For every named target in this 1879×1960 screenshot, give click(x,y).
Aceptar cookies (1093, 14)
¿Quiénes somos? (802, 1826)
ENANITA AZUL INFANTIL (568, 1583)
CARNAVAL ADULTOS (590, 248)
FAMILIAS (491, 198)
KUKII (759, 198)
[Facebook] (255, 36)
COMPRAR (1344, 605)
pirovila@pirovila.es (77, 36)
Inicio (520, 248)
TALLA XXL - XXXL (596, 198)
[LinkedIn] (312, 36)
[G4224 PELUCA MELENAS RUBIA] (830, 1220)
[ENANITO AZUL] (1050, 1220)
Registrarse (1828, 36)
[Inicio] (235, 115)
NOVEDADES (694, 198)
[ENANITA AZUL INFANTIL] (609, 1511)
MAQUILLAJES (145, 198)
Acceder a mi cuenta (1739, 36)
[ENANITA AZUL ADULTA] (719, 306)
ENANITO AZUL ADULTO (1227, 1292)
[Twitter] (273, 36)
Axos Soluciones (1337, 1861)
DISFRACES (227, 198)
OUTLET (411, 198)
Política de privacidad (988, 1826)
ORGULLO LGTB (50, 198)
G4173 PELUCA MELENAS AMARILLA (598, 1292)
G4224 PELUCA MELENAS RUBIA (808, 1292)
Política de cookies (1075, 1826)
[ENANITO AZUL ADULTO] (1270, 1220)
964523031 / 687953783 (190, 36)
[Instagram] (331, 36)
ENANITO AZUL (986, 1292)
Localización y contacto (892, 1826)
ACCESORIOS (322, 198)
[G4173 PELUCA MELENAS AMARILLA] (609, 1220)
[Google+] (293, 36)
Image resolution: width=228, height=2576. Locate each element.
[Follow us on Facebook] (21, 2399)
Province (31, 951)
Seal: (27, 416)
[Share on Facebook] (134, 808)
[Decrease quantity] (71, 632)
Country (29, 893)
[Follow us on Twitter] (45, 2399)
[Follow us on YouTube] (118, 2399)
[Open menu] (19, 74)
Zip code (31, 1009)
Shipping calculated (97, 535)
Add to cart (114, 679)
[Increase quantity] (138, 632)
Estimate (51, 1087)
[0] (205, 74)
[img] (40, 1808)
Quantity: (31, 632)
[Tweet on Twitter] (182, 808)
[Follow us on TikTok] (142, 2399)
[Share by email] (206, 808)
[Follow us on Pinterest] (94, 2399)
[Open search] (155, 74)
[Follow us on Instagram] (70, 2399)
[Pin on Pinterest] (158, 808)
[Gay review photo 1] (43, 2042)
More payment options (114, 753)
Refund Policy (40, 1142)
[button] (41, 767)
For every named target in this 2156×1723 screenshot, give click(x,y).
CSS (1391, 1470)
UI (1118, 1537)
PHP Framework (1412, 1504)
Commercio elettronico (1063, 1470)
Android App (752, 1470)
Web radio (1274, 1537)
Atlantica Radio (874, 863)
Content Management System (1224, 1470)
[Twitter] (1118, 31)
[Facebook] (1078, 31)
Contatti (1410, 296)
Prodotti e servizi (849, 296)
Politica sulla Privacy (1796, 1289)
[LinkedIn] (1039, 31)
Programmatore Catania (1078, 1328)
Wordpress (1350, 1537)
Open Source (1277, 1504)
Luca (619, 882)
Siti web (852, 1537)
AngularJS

━━━━━━━━

— About this task —
Each line in the entries above, starting at the line with "NOVEDADES (694, 198)" and ending at the line with "Politica sulla Privacy (1796, 1289)", is to be printed exactly, and only those lines.

— Answer area —
NOVEDADES (694, 198)
[ENANITA AZUL INFANTIL] (609, 1511)
MAQUILLAJES (145, 198)
Acceder a mi cuenta (1739, 36)
[ENANITA AZUL ADULTA] (719, 306)
ENANITO AZUL ADULTO (1227, 1292)
[Twitter] (273, 36)
Axos Soluciones (1337, 1861)
DISFRACES (227, 198)
OUTLET (411, 198)
Política de privacidad (988, 1826)
ORGULLO LGTB (50, 198)
G4173 PELUCA MELENAS AMARILLA (598, 1292)
G4224 PELUCA MELENAS RUBIA (808, 1292)
Política de cookies (1075, 1826)
[ENANITO AZUL ADULTO] (1270, 1220)
964523031 / 687953783 (190, 36)
[Instagram] (331, 36)
ENANITO AZUL (986, 1292)
Localización y contacto (892, 1826)
ACCESORIOS (322, 198)
[G4173 PELUCA MELENAS AMARILLA] (609, 1220)
[Google+] (293, 36)
Image resolution: width=228, height=2576. Locate each element.
[Follow us on Facebook] (21, 2399)
Province (31, 951)
Seal: (27, 416)
[Share on Facebook] (134, 808)
[Decrease quantity] (71, 632)
Country (29, 893)
[Follow us on Twitter] (45, 2399)
[Follow us on YouTube] (118, 2399)
[Open menu] (19, 74)
Zip code (31, 1009)
Shipping calculated (97, 535)
Add to cart (114, 679)
[Increase quantity] (138, 632)
Estimate (51, 1087)
[0] (205, 74)
[img] (40, 1808)
Quantity: (31, 632)
[Tweet on Twitter] (182, 808)
[Follow us on TikTok] (142, 2399)
[Share by email] (206, 808)
[Follow us on Pinterest] (94, 2399)
[Open search] (155, 74)
[Follow us on Instagram] (70, 2399)
[Pin on Pinterest] (158, 808)
[Gay review photo 1] (43, 2042)
More payment options (114, 753)
Refund Policy (40, 1142)
[button] (41, 767)
For every named target in this 2156×1723 screenshot, give click(x,y).
CSS (1391, 1470)
UI (1118, 1537)
PHP Framework (1412, 1504)
Commercio elettronico (1063, 1470)
Android App (752, 1470)
Web radio (1274, 1537)
Atlantica Radio (874, 863)
Content Management System (1224, 1470)
[Twitter] (1118, 31)
[Facebook] (1078, 31)
Contatti (1410, 296)
Prodotti e servizi (849, 296)
Politica sulla Privacy (1796, 1289)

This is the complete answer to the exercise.